=== GOAL OF THE EXERCISE ===
An exact reprint of every record below is required, with the pictures left out.

[RECORDED INFORMATION]

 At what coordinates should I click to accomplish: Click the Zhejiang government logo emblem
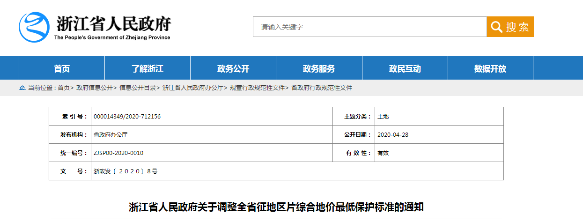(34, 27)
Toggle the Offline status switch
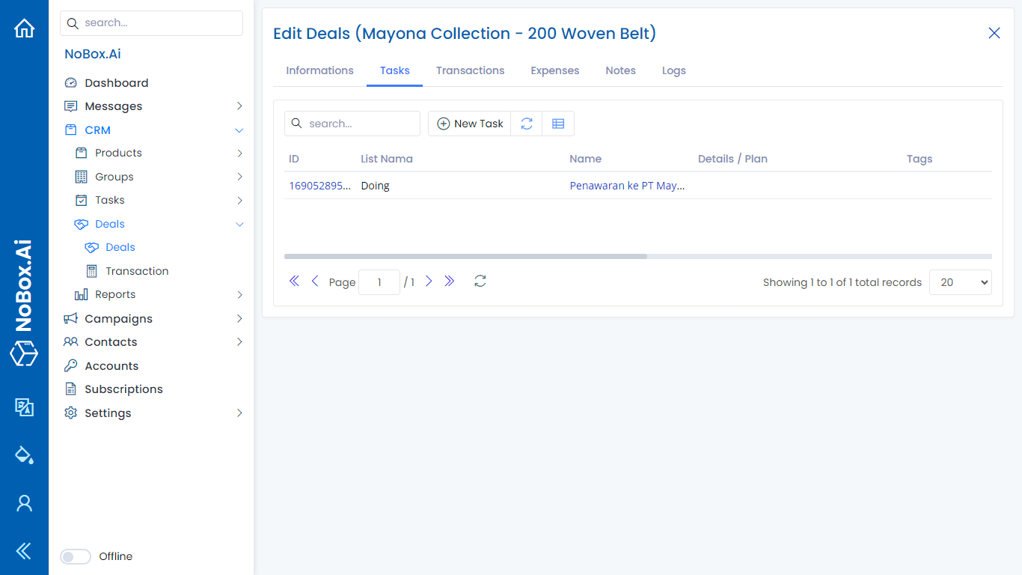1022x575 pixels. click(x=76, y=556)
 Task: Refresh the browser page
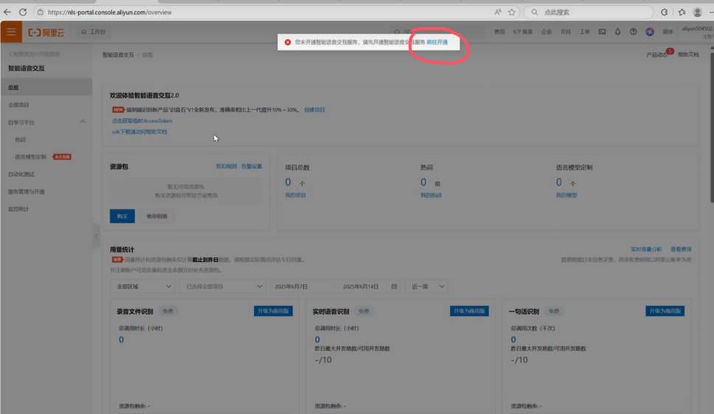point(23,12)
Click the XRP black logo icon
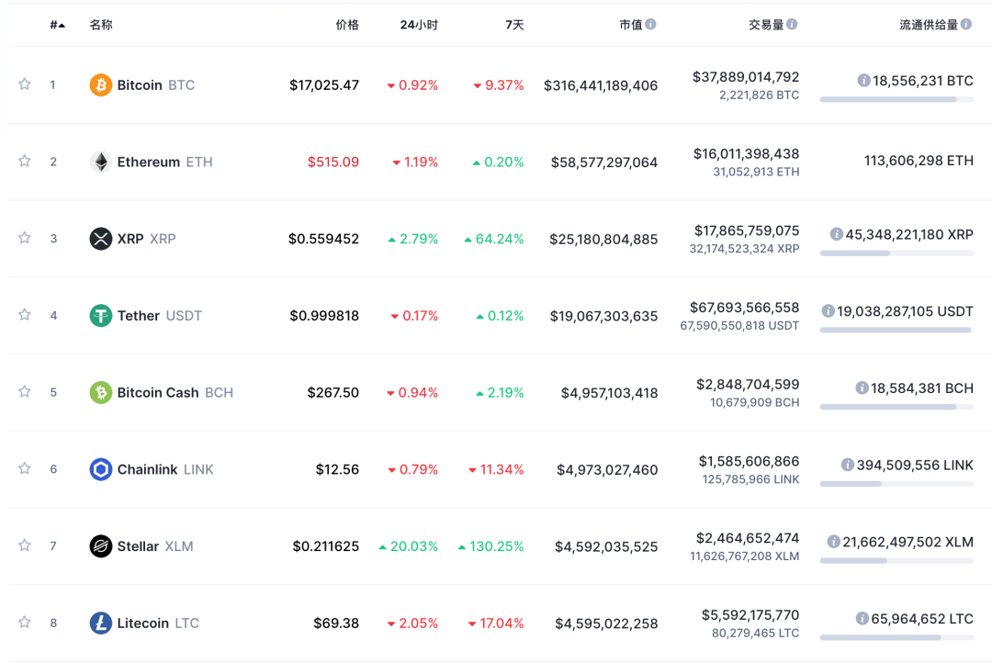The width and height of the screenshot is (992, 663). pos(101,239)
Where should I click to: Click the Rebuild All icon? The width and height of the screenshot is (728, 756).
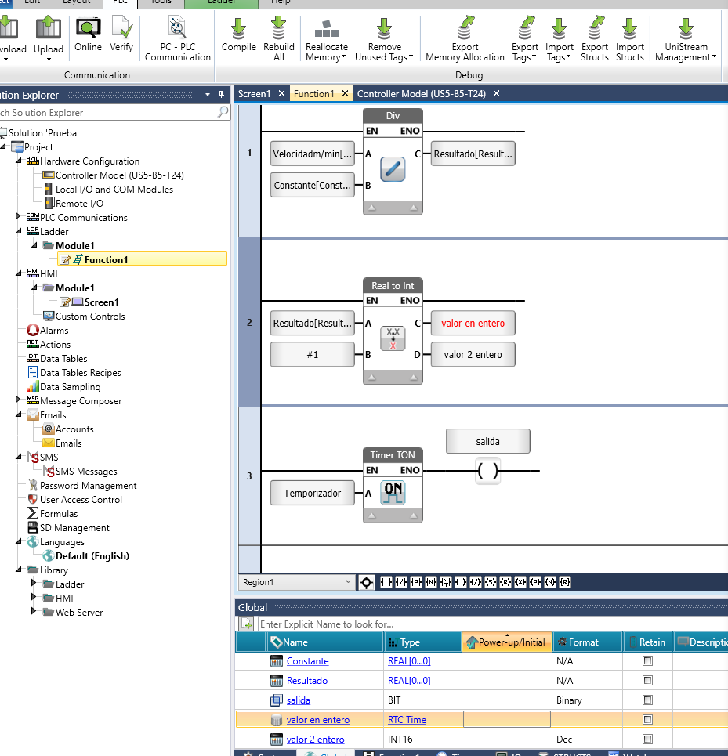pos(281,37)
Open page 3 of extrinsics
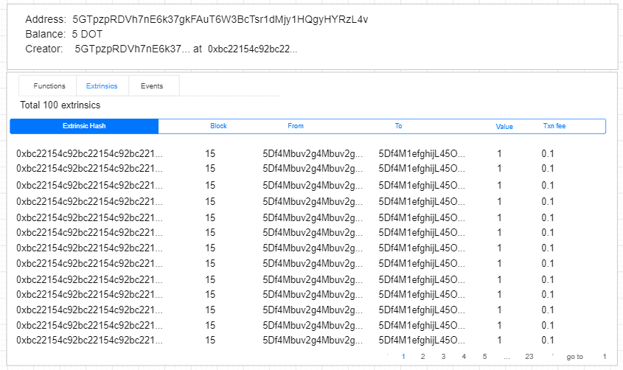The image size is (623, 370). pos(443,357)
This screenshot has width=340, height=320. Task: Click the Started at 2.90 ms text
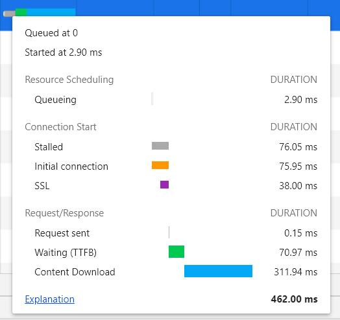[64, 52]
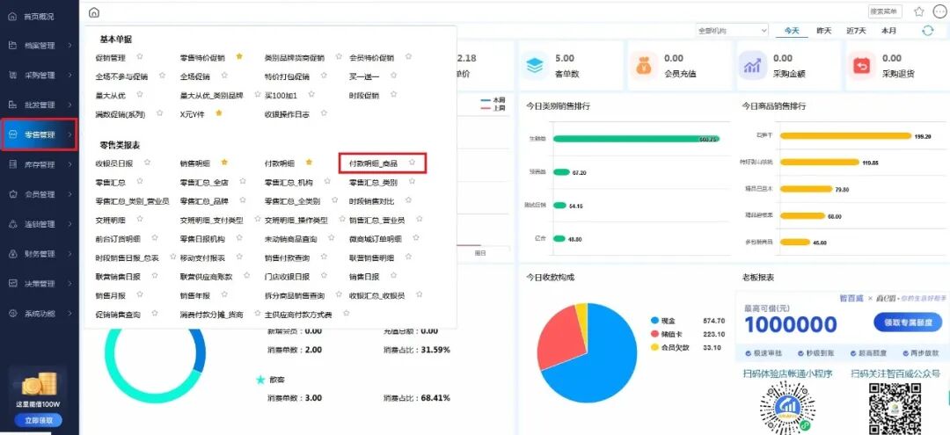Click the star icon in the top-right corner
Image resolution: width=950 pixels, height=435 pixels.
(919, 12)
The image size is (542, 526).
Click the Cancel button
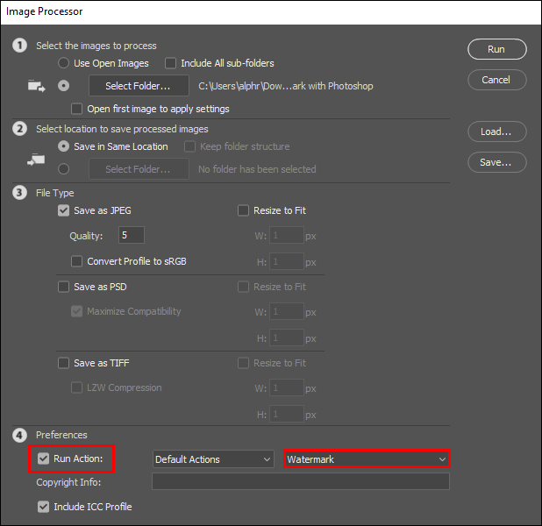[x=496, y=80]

[/RECORDED INFORMATION]

=== SOLUTION ===
 At what coordinates should I click to accomplish: Click the Zhejiang government logo emblem
(34, 27)
Toggle the Offline status switch
1022x575 pixels. click(x=76, y=556)
 Task: Refresh the browser page
point(23,12)
Click the XRP black logo icon
The width and height of the screenshot is (992, 663). pos(101,239)
Where should I click to: Click the Rebuild All icon? The width and height of the screenshot is (728, 756).
pos(281,37)
Open page 3 of extrinsics
The image size is (623, 370). pos(443,357)
This screenshot has width=340, height=320. Task: Click the Started at 2.90 ms text
[64, 52]
Click the star icon in the top-right corner
Image resolution: width=950 pixels, height=435 pixels.
(919, 12)
The image size is (542, 526).
Click the Cancel button
[x=496, y=80]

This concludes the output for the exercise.